Hello Per, this writeup is really well done, thank you for it!

The approach so far taken by the Apache Traffic Server plugin is to examine "Link: <...>; rel=duplicate" response headers. For example here are response headers from download.services.openoffice.org, which also uses MirrorBrain:

$ curl -D - -o /dev/null -s 
http://download.services.openoffice.org/files/stable/3.3.0/OOo-SDK_3.3.0_Linux_x86-64_install-deb_en-US.tar.gz
HTTP/1.1 302 Found
Date: Sat, 02 Jun 2012 06:24:15 GMT
Server: Apache/2.2.22 (Linux/SUSE)
X-Prefix: 41.197.0.0/16
X-AS: 36934
X-MirrorBrain-Mirror: halifax.rwth-aachen.de
X-MirrorBrain-Realm: other_country
Link: 
<http://download.services.openoffice.org/files/stable/3.3.0/OOo-SDK_3.3.0_Linux_x86-64_install-deb_en-US.tar.gz.meta4>;
 rel=describedby; type="application/metalink4+xml"
Link: 
<http://download.services.openoffice.org/files/stable/3.3.0/OOo-SDK_3.3.0_Linux_x86-64_install-deb_en-US.tar.gz.torrent>;
 rel=describedby; type="application/x-bittorrent"
Link: 
<http://ftp.halifax.rwth-aachen.de/openoffice/stable/3.3.0/OOo-SDK_3.3.0_Linux_x86-64_install-deb_en-US.tar.gz>;
 rel=duplicate; pri=1; geo=de
Link: 
<http://ftp5.gwdg.de/pub/openoffice/stable/3.3.0/OOo-SDK_3.3.0_Linux_x86-64_install-deb_en-US.tar.gz>;
 rel=duplicate; pri=2; geo=de
Link: 
<http://ftp3.gwdg.de/pub/openoffice/stable/3.3.0/OOo-SDK_3.3.0_Linux_x86-64_install-deb_en-US.tar.gz>;
 rel=duplicate; pri=3; geo=de
Link: 
<http://ftp.cc.uoc.gr/openoffice.org/stable/3.3.0/OOo-SDK_3.3.0_Linux_x86-64_install-deb_en-US.tar.gz>;
 rel=duplicate; pri=4; geo=gr
Link: 
<http://ftp.ntua.gr/pub/OpenOffice/stable/3.3.0/OOo-SDK_3.3.0_Linux_x86-64_install-deb_en-US.tar.gz>;
 rel=duplicate; pri=5; geo=gr
Digest: MD5=chZROzRjy791zYb5mUhk3A==
Digest: SHA=nRgEtguiGxDlu8PKSxyBSc7TlGw=
Digest: SHA-256=VO2S9pgCq1lqgTFTKssVj6amn0npNdagtjI8ziDtiRQ=
Location: 
http://ftp.halifax.rwth-aachen.de/openoffice/stable/3.3.0/OOo-SDK_3.3.0_Linux_x86-64_install-deb_en-US.tar.gz
Content-Length: 395
Connection: close
Content-Type: text/html; charset=iso-8859-1

$

If a response has a "Location: ..." header and a "Link: <...>; rel=duplicate" header then the Traffic Server plugin will check if the URLs in these headers are already cached.
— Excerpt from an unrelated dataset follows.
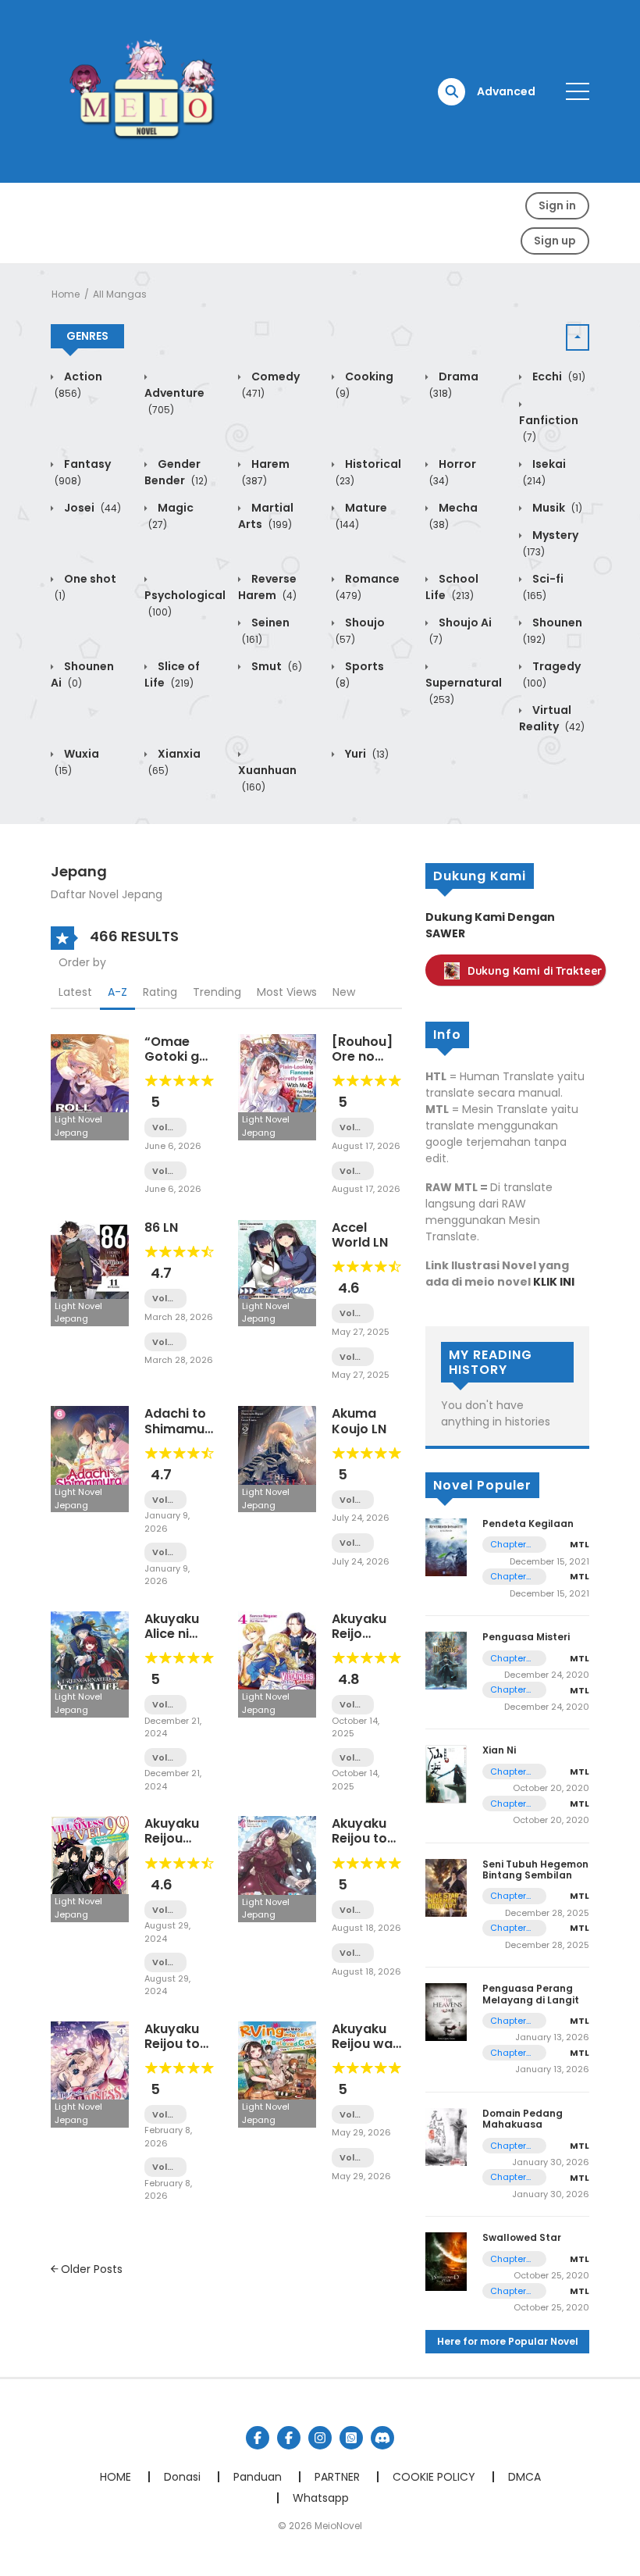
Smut (275, 666)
If the "Location: ..." URL is not already cached but a "Link: <...>; rel=duplicate" URL is cached, then the plugin will rewrite the "Location: ..." header with the cached URL

This should redirect clients that are not Metalink aware to a mirror that is already cached. I would love any feedback on this approach

The code so far is up on GitHub [1]

We are also thinking of examining "Digest: ..." headers. If a response has a "Location: ..." header that's not already cached and a "Digest: ..." header, then the plugin would check the cache for a matching digest. If found then it would rewrite the "Location: ..." header with the cached URL

This plugin is motivated by a similar problem to the one in your writeup. We run a caching proxy here at a rural village in Rwanda to improve our slow internet access. But many web sites don't predictably redirect users to the same download mirror, which defeats our cache

When you say "we're using Metalink as the mirror list", what do you
mean?  One annoying item in my setup is the parsing of the HTML mirror
page - you wouldn't happen to know of a way of retrieving the mirror
list in XML format?

You can retrieve a Metalink/XML resource that includes information about where a file is mirrored, in XML format. I think the correct way to *discover* this resource is through a 'Link: <...>; rel=describedby; type="application/metalink4+xml"' header. Can anyone (Anthony?) confirm that this is the correct way?

So for example, in the above download.services.openoffice.org example: http://download.services.openoffice.org/files/stable/3.3.0/OOo-SDK_3.3.0_Linux_x86-64_install-deb_en-US.tar.gz.meta4

However I can't seem to get these same headers from download.opensuse.org. Both download.services.openoffice.org and download.opensuse.org seem to use MirrorBrain, anyone know why might download.services.openoffice.org responses include a 'Link: <...>; rel=describedby; type="application/metalink4+xml"' header but download.opensuse.org responses not?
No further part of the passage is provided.